Dataset items
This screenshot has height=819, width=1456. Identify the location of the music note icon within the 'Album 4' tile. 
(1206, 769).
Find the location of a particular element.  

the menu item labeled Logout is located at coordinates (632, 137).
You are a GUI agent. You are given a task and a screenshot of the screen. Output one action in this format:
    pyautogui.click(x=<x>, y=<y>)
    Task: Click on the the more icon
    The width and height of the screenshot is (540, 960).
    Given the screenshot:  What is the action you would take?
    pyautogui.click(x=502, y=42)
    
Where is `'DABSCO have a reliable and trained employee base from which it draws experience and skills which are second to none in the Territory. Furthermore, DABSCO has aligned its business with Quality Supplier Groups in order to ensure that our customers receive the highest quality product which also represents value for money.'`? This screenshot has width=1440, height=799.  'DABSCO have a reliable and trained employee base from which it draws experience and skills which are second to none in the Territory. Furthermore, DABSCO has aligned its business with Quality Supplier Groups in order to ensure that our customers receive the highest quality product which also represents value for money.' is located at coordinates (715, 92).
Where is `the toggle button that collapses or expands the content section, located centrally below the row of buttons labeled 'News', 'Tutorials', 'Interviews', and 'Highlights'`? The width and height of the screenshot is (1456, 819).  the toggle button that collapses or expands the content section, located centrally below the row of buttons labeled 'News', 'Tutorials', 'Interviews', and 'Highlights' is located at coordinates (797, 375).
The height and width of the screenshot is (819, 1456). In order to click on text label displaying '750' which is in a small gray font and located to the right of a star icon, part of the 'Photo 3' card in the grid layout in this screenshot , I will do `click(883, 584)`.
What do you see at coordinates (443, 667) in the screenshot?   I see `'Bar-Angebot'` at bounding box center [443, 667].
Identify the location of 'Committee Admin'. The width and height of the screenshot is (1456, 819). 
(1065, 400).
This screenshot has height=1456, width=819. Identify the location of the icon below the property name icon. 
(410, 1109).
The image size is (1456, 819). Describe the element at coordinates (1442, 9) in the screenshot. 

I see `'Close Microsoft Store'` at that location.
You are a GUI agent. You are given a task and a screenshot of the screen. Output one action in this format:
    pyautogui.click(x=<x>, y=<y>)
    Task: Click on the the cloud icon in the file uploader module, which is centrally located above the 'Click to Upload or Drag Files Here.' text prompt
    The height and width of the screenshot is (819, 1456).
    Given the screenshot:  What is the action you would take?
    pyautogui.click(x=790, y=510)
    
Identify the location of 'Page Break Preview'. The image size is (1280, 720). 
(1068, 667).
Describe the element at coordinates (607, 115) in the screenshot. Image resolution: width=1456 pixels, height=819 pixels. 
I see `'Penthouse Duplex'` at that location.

**Exercise goal**
Could you rewrite the rows starting at the line with "The height and width of the screenshot is (819, 1456). In" and ending at the line with "(410, 1109).", changing "location" to "position" and leaving everything else as it is?

**Exercise output**
The height and width of the screenshot is (819, 1456). In order to click on text label displaying '750' which is in a small gray font and located to the right of a star icon, part of the 'Photo 3' card in the grid layout in this screenshot , I will do `click(883, 584)`.
What do you see at coordinates (443, 667) in the screenshot?   I see `'Bar-Angebot'` at bounding box center [443, 667].
Identify the position of 'Committee Admin'. The width and height of the screenshot is (1456, 819). 
(1065, 400).
This screenshot has height=1456, width=819. Identify the position of the icon below the property name icon. 
(410, 1109).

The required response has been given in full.